Dordogne : baignade ou pas de baignade dans les plans d'eaux ?

A l'entrée du lac de Pombonne, à Bergerac. / © B. Lasseguette
A l'entrée du lac de Pombonne, à Bergerac. / © B. Lasseguette

Avec ce beau temps, il est très tentant d'aller se baigner sur l'un des lacs ou étangs du département. Malheureusement, en l'absence de surveillants, il est actuellement interdit de nager dans la majorité de ces plans d'eau. Mais des exceptions existent. Pas simple de s'y retrouver. 

Par Bertrand Lasseguette

En Dordogne, l’océan est à plus de 100 km, les piscines sont toujours fermées à cause de l’épidémie de coronavirus, mais pour les amateurs de loisirs aquatiques, il reste une liste considérable de plans d’eau.

Problème, nombre de ces endroits sont actuellement interdits à la baignade faute de surveillants. C’est ce que nous avons observé à Bergerac sur les bords du lac de Pombonne.

Le lieu est pourtant idéal pour faire une cure de fraicheur, ainsi que de soleil. Le sable est fin. Il y a assez d’espace pour respecter les distances de sécurité sanitaire, l’eau n’est pas profonde, mais les panneaux à l’entrée du site sont sans appel : « Baignade interdite ».
 
La plupart des plans d'eau de Dordogne sont interdits à la baignade.
Reportage d'Elsa Arnould et Bertrand Lasseguette. Montage Alexandra Cassar.

Pour les distraits ou les non-voyants, la police intervient ponctuellement dans la journée en faisant sortir les baigneurs de l’eau, avec l’aide de hauts-parleurs pour ceux qui auraient les oreilles bouchées par l’eau.
Il est seulement toléré d’y tremper les pieds, suffisant pour de jeunes enfants, mais très frustrants pour les plus sportifs qui espéraient faire des longueurs en compagnie des deux cygnes, qui eux ne sont soumis à aucune restriction.

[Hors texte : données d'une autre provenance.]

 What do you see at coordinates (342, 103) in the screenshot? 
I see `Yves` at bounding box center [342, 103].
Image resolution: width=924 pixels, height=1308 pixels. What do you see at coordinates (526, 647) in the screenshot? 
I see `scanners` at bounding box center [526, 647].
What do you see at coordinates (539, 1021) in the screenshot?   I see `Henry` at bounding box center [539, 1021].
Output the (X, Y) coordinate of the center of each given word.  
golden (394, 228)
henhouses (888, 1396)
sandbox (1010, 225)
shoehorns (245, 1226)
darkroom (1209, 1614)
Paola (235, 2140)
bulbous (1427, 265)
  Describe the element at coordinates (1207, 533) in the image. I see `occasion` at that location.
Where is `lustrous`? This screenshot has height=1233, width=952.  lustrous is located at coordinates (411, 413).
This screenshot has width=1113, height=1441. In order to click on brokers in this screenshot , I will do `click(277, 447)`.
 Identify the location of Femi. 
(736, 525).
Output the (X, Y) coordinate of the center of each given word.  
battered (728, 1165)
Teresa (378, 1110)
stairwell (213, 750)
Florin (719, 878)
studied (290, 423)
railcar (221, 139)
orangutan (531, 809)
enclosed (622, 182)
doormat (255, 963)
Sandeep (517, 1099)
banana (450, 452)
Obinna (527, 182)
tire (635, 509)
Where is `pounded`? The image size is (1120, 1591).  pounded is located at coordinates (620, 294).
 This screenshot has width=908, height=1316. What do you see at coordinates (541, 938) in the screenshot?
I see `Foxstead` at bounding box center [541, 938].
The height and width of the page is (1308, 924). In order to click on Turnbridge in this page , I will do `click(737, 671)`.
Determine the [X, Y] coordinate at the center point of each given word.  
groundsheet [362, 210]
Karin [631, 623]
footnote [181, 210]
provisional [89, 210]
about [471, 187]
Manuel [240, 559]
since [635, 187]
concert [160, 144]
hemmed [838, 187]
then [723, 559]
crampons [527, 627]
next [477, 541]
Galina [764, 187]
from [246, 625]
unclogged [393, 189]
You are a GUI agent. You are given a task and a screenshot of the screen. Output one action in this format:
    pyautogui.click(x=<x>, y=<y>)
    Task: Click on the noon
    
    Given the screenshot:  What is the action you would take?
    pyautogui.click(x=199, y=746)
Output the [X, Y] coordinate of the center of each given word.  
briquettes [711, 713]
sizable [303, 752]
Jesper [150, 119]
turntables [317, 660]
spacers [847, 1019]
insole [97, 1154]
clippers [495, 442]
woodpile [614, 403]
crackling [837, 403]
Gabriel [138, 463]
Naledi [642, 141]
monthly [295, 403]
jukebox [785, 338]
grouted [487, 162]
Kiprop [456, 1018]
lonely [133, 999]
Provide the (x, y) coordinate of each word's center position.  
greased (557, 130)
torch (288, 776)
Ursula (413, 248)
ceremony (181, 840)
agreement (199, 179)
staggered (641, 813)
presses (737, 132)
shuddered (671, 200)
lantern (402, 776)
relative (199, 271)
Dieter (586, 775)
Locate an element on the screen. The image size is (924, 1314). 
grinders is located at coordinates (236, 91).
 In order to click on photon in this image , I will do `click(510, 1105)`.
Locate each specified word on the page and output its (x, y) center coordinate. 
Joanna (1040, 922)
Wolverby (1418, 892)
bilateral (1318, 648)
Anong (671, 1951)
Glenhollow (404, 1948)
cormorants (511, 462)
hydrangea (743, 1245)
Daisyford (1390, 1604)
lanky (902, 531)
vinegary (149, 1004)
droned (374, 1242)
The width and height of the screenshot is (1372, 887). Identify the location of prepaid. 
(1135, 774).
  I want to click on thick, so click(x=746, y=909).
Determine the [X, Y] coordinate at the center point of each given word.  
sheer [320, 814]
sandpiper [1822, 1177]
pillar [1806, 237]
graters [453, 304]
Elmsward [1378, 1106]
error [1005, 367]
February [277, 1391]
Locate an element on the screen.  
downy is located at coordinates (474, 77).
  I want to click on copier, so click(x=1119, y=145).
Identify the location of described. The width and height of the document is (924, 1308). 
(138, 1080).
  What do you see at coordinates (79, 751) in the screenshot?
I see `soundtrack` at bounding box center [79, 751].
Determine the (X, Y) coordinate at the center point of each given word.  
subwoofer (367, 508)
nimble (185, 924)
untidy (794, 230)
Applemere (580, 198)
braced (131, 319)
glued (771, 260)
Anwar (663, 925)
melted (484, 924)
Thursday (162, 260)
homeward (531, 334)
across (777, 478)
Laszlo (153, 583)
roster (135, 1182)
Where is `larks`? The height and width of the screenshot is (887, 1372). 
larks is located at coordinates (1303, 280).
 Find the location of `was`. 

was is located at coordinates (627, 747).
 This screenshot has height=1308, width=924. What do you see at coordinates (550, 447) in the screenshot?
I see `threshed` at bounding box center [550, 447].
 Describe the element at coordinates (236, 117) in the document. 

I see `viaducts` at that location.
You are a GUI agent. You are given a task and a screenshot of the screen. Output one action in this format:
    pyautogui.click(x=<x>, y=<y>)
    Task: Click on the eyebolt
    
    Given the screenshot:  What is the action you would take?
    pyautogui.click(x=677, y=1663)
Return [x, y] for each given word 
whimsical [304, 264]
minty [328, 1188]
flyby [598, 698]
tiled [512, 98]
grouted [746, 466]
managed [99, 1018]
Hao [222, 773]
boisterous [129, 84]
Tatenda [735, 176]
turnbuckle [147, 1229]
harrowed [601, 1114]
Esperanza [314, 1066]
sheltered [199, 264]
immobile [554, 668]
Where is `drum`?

A Pombonne, l’interdiction ne s’applique qu’à la baignade. Les policiers n’ont trouvé rien à redire aux gens qui ont déployé leurs serviettes ou qui ont partagé leur pique-nique par petits groupes.
 
Il est possible de se baigner au lac de Neufont. / © B.Lasseguette
Il est possible de se baigner au lac de Neufont. / © B.Lasseguette


A quelques kilomètres de là, à Saint-Amand-de-Vergt, c’est exactement l’inverse. On peut se baigner sans être inquiété par la maréchaussée sur le lac de Neufont.
En revanche, les gendarmes que nous y avons croisés faisaient la chasse aux serviettes et aux pique-niques. Comme au bord de l’océan, c’est une présence dynamique qui est ici recommandée. Plusieurs panneaux affichent ces restrictions liées à la luttre contre le coronavirus. Les contrevenants s’exposent à une amende de 135 euros.

Les militaires n’ont procédé à aucune verbalisation. Ils savent être compréhensifs dans ce contexte de déconfinement sous le soleil, néanmoins telles étaient les consignes à Saint-Amand-de-Vergt : pas de serviette et pas de pique-nique.
 
Un coup de soleil. Pas besoin d'attendre 14 jours pour constater les dégâts. Une heure d'exposition a suffi. / © Soizic Legrand
Un coup de soleil. Pas besoin d'attendre 14 jours pour constater les dégâts. Une heure d'exposition a suffi. / © Soizic Legrand


Devant ce flou règlementaire sur l’interdiction ou pas de la baignade, nous vous recommandons de bien ouvrir les yeux quand vous arrivez auprès d’un plan d’eau. Si c’est interdit, il doit y avoir un panneau. Et s’il n’y en a pas, c’est que c’est toléré, mais à vos risques et périls, puisqu’aucun maitre-nageur-sauveteur n’est présent pour le moment sur les plages du département.  

La plus grande prudence s’impose donc. Que ce soit avec l’eau, comme avec le soleil, qui tape déjà très vigoureusement sur les peaux. Indice 50+ pour les plus sensibles. Ce serait dommage de gâcher ce retour progressif à la liberté.